**About this exercise:**
List the lines of this listing that hold the word "Choose".

---

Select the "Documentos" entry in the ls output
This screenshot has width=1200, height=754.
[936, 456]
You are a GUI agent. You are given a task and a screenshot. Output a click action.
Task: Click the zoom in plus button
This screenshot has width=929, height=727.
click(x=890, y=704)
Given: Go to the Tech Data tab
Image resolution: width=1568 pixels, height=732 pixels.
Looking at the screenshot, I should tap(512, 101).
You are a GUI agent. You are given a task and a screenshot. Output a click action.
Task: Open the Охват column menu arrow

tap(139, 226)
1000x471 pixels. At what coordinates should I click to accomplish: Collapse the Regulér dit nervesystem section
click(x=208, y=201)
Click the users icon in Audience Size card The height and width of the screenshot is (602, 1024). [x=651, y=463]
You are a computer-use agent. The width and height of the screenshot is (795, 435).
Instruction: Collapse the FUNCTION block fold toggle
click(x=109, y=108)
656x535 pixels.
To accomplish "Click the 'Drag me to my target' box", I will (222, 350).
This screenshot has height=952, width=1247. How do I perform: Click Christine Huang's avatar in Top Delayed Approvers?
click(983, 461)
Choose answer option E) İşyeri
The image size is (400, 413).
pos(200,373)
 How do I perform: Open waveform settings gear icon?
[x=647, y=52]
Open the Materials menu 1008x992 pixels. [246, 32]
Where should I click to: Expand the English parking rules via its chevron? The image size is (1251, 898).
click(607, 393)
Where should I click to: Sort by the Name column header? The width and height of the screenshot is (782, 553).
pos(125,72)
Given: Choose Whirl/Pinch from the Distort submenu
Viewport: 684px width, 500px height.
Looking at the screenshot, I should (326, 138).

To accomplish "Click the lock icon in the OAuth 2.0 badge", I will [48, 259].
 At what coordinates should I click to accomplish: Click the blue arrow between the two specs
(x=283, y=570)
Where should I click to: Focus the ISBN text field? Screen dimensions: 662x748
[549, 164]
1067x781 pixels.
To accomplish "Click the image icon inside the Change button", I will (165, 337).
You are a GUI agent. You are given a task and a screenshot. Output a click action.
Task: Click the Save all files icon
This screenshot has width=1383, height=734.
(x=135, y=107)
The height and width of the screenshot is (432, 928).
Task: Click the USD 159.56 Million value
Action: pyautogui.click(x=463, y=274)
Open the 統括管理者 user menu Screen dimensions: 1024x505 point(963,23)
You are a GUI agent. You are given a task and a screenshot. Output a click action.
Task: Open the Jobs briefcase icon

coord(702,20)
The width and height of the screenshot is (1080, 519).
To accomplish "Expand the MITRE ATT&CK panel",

---

**Exercise solution:**
Choose answer option E) İşyeri
Given: Choose Whirl/Pinch from the Distort submenu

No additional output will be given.